What the task asks: Gather, from the data below, each line in which the word "will" occurs.

(Supplied material begins)

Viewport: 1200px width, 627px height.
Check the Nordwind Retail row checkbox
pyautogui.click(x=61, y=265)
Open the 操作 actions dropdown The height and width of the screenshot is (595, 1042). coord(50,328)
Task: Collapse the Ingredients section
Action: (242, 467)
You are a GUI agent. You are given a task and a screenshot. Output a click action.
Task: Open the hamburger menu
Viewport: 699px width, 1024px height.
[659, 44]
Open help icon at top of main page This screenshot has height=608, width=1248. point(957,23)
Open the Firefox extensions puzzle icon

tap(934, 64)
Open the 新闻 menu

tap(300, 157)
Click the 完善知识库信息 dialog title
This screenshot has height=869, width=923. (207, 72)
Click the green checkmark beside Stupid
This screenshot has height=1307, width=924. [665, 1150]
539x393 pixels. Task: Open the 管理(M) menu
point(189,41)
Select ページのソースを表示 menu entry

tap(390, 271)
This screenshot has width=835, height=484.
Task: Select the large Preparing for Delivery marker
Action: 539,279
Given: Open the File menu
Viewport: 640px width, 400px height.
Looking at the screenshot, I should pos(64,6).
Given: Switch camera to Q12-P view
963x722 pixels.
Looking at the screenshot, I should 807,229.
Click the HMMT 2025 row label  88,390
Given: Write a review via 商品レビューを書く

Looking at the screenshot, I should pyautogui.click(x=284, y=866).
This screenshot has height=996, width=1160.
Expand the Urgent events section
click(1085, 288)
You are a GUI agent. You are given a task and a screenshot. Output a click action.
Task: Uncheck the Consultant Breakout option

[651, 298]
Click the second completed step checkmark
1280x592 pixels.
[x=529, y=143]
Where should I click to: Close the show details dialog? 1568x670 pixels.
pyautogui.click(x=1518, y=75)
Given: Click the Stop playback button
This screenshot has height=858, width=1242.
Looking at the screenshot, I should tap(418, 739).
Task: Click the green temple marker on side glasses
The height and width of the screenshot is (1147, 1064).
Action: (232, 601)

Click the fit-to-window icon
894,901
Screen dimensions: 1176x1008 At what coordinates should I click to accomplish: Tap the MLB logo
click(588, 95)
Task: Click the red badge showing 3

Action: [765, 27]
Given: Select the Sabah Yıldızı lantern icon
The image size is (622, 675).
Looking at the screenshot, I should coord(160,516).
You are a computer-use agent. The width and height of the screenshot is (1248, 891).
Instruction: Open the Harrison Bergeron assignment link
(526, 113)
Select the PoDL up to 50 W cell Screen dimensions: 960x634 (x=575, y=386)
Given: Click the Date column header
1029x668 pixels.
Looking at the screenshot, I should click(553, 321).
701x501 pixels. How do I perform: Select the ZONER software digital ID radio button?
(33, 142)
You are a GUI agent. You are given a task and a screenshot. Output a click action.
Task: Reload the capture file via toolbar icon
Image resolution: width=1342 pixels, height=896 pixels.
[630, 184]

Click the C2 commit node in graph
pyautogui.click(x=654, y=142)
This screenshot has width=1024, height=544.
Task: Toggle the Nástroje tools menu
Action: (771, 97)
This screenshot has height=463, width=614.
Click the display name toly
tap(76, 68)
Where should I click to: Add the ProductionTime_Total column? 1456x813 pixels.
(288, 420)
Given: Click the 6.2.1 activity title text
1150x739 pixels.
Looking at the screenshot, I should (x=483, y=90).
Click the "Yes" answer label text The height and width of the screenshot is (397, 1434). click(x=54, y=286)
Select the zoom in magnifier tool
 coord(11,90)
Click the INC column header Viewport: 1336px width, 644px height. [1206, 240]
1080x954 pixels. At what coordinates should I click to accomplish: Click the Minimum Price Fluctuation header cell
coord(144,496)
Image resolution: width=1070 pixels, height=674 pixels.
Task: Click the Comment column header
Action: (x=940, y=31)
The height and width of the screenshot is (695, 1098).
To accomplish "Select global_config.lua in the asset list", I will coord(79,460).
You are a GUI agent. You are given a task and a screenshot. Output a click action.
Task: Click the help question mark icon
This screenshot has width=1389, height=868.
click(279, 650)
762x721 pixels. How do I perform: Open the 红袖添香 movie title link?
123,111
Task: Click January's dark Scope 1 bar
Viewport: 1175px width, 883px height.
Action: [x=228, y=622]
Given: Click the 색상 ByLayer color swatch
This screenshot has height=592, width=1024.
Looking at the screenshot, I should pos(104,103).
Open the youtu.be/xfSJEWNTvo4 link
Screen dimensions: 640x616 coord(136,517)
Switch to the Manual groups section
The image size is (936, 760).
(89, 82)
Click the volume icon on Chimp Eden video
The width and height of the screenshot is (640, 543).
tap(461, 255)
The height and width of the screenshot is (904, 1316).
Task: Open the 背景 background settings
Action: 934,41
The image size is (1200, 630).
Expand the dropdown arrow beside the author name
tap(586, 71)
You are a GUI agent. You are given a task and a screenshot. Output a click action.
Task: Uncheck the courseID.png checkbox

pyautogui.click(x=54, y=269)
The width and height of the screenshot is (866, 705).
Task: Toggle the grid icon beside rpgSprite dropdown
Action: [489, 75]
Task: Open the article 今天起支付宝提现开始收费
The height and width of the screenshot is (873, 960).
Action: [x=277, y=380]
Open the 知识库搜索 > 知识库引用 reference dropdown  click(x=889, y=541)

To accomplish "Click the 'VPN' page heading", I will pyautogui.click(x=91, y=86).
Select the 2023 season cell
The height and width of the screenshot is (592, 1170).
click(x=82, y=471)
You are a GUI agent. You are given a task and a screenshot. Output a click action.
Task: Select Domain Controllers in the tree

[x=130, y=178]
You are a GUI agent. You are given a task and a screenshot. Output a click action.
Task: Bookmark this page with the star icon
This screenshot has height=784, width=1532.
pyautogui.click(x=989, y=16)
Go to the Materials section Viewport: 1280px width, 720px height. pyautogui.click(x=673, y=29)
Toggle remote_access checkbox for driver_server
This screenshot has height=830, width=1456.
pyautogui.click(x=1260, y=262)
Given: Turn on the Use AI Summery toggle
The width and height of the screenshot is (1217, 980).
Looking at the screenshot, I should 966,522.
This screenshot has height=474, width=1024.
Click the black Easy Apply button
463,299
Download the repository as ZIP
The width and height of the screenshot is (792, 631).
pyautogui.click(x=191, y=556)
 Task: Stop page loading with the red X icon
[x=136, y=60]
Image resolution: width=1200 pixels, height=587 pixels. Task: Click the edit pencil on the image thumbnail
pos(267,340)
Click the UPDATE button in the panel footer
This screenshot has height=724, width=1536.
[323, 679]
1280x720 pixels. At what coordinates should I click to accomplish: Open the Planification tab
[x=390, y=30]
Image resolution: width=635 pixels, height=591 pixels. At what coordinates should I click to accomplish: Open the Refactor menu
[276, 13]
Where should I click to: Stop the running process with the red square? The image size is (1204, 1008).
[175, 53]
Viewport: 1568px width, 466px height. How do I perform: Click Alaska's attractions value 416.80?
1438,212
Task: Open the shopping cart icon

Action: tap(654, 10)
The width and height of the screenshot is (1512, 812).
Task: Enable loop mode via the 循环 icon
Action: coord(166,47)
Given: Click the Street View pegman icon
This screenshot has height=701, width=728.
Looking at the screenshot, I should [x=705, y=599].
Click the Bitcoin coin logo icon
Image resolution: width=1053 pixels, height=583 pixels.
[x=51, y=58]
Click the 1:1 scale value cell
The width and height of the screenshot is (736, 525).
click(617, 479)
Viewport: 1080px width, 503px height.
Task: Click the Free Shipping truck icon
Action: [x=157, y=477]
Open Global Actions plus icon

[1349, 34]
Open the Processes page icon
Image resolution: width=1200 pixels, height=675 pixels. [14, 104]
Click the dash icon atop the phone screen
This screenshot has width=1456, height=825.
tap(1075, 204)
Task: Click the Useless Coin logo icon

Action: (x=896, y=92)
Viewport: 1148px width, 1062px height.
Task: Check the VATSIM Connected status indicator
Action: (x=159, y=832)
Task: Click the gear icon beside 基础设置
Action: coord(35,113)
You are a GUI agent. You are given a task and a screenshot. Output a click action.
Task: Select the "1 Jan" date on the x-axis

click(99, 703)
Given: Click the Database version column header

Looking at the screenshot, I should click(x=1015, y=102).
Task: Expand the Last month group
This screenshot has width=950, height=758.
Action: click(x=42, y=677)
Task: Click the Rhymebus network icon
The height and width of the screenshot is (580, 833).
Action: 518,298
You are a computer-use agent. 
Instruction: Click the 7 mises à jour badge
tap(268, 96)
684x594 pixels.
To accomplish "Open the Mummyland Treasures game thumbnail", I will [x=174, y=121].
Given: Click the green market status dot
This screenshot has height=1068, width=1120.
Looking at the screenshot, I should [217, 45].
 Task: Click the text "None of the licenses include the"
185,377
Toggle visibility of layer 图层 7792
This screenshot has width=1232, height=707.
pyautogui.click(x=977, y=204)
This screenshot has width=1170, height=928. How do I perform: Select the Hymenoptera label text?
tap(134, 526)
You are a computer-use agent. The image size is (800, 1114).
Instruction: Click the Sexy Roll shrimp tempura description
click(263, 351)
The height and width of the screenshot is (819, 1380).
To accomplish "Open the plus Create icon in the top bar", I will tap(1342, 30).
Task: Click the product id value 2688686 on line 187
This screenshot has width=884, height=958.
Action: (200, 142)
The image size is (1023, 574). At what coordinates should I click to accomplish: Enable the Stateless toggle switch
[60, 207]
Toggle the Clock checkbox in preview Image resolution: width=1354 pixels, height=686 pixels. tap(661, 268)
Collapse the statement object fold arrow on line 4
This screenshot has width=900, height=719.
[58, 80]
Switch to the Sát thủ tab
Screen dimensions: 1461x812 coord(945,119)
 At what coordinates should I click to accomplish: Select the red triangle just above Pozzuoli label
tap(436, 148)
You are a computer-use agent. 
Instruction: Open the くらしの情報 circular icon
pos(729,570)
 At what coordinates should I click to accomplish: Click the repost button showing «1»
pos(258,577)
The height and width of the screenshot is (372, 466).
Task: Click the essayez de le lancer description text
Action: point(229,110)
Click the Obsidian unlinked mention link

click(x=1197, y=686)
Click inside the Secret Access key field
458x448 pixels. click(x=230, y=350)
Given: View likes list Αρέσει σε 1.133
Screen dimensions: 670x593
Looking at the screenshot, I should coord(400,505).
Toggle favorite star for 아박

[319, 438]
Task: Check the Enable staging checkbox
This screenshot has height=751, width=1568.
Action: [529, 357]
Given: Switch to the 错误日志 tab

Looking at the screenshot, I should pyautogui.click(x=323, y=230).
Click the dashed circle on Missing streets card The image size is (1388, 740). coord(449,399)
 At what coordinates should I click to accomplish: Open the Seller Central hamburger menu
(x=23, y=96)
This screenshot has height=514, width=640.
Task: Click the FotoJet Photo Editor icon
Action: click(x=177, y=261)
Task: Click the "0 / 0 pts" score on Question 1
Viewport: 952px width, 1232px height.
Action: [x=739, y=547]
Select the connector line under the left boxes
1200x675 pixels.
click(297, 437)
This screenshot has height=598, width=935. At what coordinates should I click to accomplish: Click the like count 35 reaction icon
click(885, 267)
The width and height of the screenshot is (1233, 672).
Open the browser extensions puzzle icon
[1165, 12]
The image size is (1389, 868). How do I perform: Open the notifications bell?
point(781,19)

(Supplied material ends)

Exercise response:
To accomplish "Select global_config.lua in the asset list", I will coord(79,460).
To accomplish "Click the 'VPN' page heading", I will pyautogui.click(x=91, y=86).
To accomplish "Open the Mummyland Treasures game thumbnail", I will [x=174, y=121].
To accomplish "Open the plus Create icon in the top bar", I will tap(1342, 30).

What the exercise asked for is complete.